The most time consuming part of doing dialect research is the collecting and
digitalisation of data. The data must be available in the specific file
format that
RuG/L04 can handle. If this wasn't
taken into account during digitalisation, you have to convert the data.
The files used by the software, both data and other files, have a human-readable
format. This means that you can edit the files with any editor for
plain text, but this also means that you can
use simple tools such as Perl scripts to process the files. If the data
is in a binary format, for example stored by a database application, you must use that
application to export the data. You use that program to write
the data in a format necessary for RuG/L04,
or in another plain text format, so you can use a script to make the
final conversion.
In addition to the data, there are some other files you need.
You need a file with numbered list of names of location. The file format is
explained in
label file.
(As an example, have a look at the file PA.lbl that was used in the previous
two chapters of this tutorial.)
If you want to get the local incoherence of a
measurement
(see part 6), you'll need a file with
coordinates of the locations.

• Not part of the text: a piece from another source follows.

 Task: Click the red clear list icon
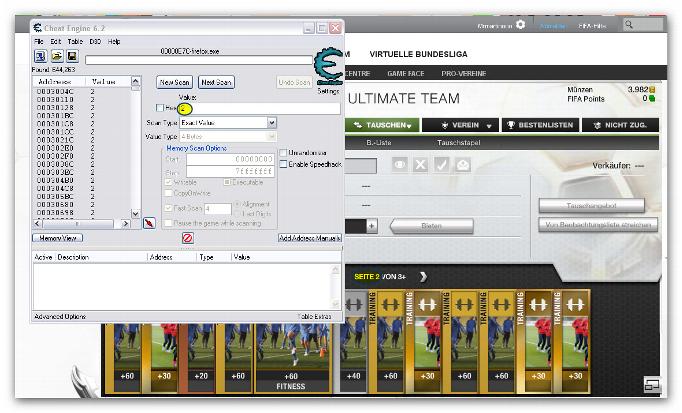pos(187,238)
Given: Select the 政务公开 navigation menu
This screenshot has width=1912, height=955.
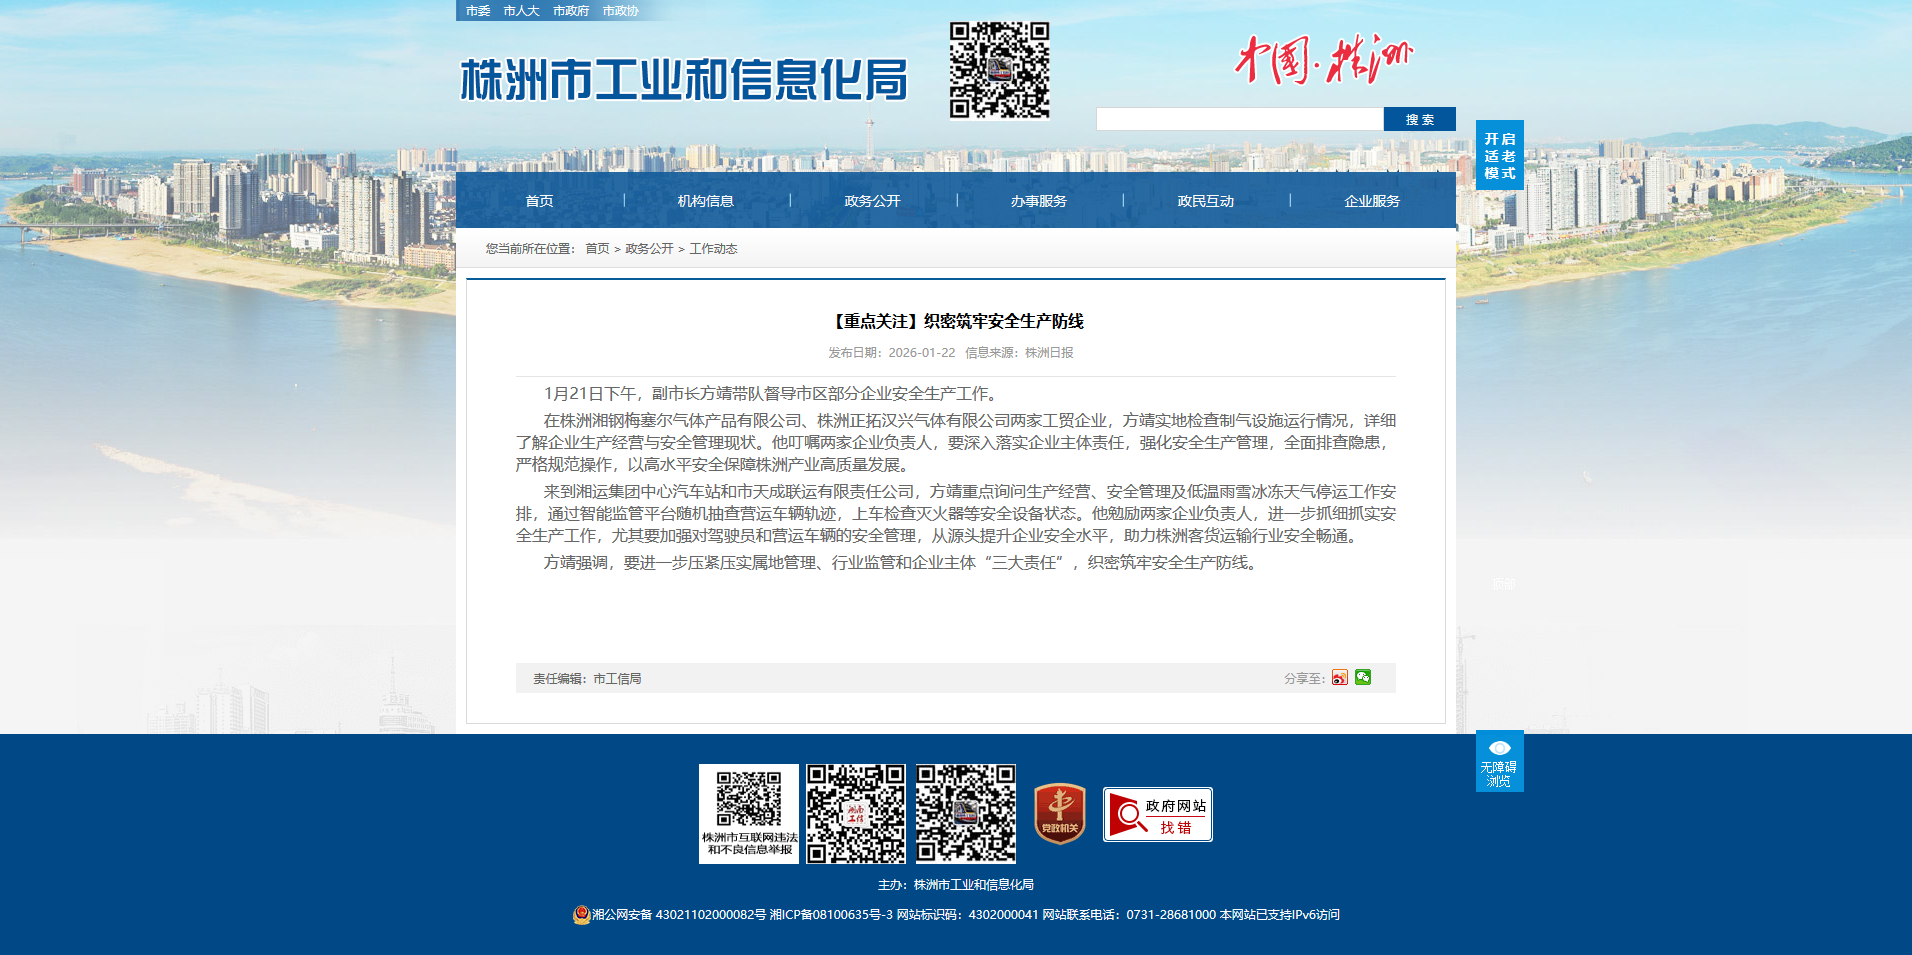Looking at the screenshot, I should pyautogui.click(x=872, y=201).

See coordinate file for a
description of the file format. You also need this file if you want to
draw maps. (Example: the file PA.coo used in the previous chapters.)
Other helper files are used only for drawing maps, and are discussed in
part 5 of the tutorial.
Below is a discussion of the file format of the actual dialect data.

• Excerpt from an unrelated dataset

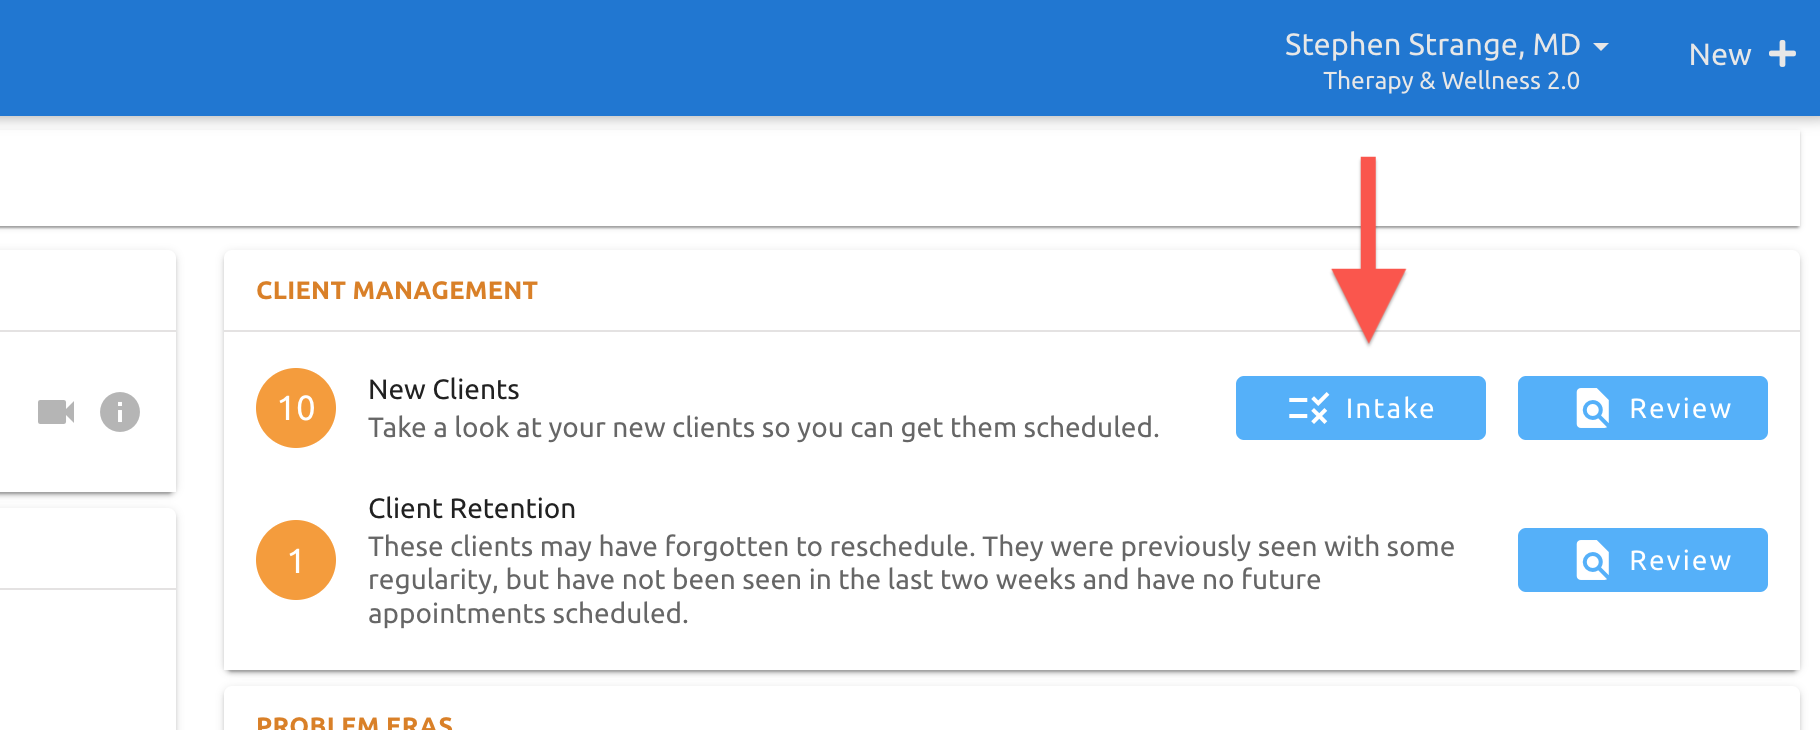Select the orange 1 badge for Client Retention

tap(295, 559)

Dialect data consists of variants of a series of words (or word groups) as they
are recorded in a series of locations. This data is grouped into a set of
files. A single file has all the variants of one word for all locations. This
is illustrated in the diagram below:
Here is an overview of the file format for individual files.
Note that, in the diagram above, each location has exactly one variant. That
doesn't need to be. You can have for one word more than one variant for a single
location, or none at all.
Suppose you have all data neatly distributed in a set of files, but not with
all variants of one word for all locations in one file, but all variants
of all words for a single location in one file, like this:
In this case, you need to redistribute the data. For this, you can use the
perfiles program. In this case too, the
data needs a specific format to be handled, as is explained in the manual
of
perfiles.
If you have the data in a single spreadsheet, then you can use the
sssplit program to split the data into a
set of separate files. You need to save the spreadsheet first as a
tab-delimited file or as a comma-delimited file.